Dive Brief:
- A blizzard closed or limited Midwest trucking operations last week, burying some areas under 8 to 10 inches of snow.
- Estes Express Lines, TForce Freight, Saia, XPO and Midwest Motor Express reported impacts to their operations in several states due to the snowstorm.
- Service was interrupted in Salt Lake City; Rock Springs, Wyoming; Des Moines, Iowa; and Minneapolis, according to various alerts on the companies’ websites.
Dive Insight:
Snowstorms, a perennial wintertime problem for trucking, have continued to present challenges early this year for carriers around the country.
The Midwest blizzard last week left 8 to 10 inches, with a few reports of almost a foot from south central Minnesota through northwest Wisconsin, according to the National Weather Service.
“The combination of snow and wind made many roads impassible,” according to an update from the agency.
Freight rates have also been impacted by road closures and hazardous conditions reducing truck availability and extending transit times, Matthew Javor, carrier procurement manager for Circle Logistics, told Trucking Dive in an email. Together these factors increase costs and risks, he added.

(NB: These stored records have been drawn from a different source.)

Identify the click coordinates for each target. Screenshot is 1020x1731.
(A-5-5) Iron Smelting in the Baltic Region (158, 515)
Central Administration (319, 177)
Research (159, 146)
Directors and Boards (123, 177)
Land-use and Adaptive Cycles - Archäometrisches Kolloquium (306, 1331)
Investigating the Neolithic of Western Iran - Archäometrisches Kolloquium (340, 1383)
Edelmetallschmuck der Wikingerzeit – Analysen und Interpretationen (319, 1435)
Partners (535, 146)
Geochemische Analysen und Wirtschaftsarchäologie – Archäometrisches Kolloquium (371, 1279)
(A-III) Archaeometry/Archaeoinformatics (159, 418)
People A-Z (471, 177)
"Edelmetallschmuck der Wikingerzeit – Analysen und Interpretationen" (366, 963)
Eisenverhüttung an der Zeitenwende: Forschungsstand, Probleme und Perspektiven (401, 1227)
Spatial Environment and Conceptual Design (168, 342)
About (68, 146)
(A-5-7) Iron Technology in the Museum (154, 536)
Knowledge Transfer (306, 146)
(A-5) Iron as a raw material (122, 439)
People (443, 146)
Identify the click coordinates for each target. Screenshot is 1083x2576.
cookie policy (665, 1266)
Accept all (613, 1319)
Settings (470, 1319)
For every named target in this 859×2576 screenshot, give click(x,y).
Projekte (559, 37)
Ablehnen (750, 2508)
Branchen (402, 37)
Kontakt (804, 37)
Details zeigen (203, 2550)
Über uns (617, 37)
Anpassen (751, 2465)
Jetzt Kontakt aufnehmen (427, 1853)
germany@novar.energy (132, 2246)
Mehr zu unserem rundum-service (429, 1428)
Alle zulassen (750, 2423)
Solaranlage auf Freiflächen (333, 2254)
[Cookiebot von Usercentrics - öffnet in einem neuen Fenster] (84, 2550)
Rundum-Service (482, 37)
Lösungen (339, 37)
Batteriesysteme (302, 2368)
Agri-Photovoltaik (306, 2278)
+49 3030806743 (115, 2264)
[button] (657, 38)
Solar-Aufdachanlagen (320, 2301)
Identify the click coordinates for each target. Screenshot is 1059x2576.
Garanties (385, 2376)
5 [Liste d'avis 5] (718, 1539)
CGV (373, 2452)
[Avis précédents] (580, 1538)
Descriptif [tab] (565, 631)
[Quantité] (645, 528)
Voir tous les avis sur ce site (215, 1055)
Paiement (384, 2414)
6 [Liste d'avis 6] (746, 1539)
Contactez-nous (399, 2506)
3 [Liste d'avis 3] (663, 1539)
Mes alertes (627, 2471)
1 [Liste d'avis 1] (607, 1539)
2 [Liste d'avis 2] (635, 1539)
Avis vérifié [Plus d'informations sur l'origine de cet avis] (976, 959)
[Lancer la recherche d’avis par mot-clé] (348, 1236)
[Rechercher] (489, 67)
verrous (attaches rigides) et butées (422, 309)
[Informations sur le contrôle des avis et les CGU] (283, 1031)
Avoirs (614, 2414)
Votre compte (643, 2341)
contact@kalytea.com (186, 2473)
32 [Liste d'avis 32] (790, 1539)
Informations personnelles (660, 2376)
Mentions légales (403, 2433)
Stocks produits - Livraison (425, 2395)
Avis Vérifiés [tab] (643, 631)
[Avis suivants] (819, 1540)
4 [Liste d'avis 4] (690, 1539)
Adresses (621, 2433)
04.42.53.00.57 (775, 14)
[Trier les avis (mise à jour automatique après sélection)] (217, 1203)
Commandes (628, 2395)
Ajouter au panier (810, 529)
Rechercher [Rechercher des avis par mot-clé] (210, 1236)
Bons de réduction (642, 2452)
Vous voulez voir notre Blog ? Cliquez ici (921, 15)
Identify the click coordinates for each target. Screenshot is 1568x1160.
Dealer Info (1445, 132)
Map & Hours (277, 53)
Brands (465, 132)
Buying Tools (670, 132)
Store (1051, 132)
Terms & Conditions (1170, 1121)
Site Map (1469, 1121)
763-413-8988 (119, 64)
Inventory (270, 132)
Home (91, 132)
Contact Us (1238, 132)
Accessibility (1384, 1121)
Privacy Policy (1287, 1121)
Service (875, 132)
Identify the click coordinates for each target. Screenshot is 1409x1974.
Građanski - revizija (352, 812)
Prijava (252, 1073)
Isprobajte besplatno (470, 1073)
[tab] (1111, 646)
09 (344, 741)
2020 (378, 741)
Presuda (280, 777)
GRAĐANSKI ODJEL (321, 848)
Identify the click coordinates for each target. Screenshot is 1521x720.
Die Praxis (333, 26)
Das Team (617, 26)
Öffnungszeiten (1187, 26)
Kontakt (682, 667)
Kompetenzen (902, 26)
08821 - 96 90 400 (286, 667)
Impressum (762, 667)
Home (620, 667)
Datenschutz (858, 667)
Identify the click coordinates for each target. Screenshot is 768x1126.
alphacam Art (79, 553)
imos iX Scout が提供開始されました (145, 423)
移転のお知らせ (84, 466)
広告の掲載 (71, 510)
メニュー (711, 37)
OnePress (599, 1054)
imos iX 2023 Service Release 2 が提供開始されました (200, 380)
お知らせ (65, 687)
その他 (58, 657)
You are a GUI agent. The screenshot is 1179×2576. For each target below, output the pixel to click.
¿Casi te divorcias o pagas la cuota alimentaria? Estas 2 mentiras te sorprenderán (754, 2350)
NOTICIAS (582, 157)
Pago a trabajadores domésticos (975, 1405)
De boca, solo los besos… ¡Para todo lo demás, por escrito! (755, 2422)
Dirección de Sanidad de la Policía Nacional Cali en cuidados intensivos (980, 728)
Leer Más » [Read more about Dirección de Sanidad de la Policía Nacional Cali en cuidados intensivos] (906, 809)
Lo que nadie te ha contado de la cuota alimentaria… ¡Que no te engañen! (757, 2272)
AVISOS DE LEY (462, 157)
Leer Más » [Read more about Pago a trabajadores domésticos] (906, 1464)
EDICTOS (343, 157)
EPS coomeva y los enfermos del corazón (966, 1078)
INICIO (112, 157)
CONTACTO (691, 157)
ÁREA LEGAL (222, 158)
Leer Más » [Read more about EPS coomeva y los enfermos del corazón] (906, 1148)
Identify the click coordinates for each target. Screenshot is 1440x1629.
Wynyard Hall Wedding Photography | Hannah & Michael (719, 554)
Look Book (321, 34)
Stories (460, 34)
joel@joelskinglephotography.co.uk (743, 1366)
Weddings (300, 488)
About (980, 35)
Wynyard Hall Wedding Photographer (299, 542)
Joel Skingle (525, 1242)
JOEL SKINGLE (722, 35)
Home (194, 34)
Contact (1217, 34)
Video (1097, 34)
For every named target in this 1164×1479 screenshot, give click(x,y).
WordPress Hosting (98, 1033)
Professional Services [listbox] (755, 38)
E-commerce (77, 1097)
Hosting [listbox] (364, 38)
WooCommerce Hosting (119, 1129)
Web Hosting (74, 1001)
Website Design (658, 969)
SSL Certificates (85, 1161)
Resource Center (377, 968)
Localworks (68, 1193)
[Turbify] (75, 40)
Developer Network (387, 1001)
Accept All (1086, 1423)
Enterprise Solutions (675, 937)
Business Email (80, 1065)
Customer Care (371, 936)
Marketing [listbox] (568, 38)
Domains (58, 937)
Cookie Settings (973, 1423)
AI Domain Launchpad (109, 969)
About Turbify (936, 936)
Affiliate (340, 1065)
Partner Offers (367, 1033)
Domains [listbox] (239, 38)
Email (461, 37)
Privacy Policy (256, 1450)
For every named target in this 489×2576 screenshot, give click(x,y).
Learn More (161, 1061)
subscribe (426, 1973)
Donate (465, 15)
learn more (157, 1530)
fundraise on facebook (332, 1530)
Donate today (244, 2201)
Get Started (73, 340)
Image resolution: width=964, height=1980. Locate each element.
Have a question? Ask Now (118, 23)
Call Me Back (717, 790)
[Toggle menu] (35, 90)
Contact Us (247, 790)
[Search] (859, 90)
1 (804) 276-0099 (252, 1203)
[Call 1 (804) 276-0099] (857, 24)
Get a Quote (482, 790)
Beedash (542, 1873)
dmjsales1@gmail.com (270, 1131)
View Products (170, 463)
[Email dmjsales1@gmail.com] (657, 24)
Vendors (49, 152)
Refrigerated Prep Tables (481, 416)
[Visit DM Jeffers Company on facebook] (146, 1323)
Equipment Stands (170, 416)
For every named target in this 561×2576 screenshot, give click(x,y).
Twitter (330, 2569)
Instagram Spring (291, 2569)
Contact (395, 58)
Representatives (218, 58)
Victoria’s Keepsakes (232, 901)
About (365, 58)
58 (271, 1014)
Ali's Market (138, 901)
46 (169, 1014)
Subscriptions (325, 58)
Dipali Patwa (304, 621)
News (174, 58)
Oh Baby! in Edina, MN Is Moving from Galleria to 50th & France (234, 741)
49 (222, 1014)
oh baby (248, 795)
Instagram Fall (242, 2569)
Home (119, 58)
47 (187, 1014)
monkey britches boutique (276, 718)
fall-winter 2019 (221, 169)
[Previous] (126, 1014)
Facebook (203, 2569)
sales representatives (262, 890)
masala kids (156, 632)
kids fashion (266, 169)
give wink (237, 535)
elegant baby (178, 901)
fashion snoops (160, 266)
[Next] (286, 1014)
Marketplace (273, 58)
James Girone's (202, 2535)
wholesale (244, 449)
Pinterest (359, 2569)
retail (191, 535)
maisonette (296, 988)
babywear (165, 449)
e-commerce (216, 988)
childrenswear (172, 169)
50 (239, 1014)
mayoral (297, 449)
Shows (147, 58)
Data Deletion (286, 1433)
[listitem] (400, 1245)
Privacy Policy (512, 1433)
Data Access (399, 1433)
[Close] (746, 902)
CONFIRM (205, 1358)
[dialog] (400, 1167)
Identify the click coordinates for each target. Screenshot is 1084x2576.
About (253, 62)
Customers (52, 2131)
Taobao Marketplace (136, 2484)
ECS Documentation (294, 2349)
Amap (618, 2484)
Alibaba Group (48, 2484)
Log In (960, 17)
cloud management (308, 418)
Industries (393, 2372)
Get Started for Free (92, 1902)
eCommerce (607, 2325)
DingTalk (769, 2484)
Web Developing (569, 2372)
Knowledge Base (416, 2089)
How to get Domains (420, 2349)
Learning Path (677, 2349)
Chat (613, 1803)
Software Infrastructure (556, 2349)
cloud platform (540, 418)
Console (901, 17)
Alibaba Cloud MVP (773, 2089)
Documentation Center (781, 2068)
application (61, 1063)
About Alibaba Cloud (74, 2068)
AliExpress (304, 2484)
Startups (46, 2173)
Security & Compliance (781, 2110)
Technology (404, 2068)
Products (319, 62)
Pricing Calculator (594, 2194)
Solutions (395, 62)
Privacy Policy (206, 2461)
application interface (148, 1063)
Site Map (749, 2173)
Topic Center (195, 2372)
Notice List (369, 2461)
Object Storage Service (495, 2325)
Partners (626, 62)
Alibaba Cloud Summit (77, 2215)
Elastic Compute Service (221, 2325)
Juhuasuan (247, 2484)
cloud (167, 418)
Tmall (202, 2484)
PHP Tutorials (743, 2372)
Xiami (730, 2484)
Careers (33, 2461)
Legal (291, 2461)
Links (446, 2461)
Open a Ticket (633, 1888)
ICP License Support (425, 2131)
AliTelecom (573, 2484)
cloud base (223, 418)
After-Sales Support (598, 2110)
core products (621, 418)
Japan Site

“Parked equipment and elevated demand for essential goods, coupled with tender rejections, further strain capacity. As a result, freight rates surge, even during traditionally slow periods like February,” Javor said.
Snow and other extreme conditions have plagued the trucking industry multiple times in the past six months.
In January, Winter Storm Blair closed roads and halted operations from Kansas to Delaware. That same month, wildfires tore through Southern California, and a pair of hurricanes battered the Southeast late last year.
The disruptions led to a brief spike in rates for an industry mired in a two-year freight recession.
“This has been the strongest February for rates since Covid; so far, March has been much calmer, and we see that rates are falling again,” Javor said.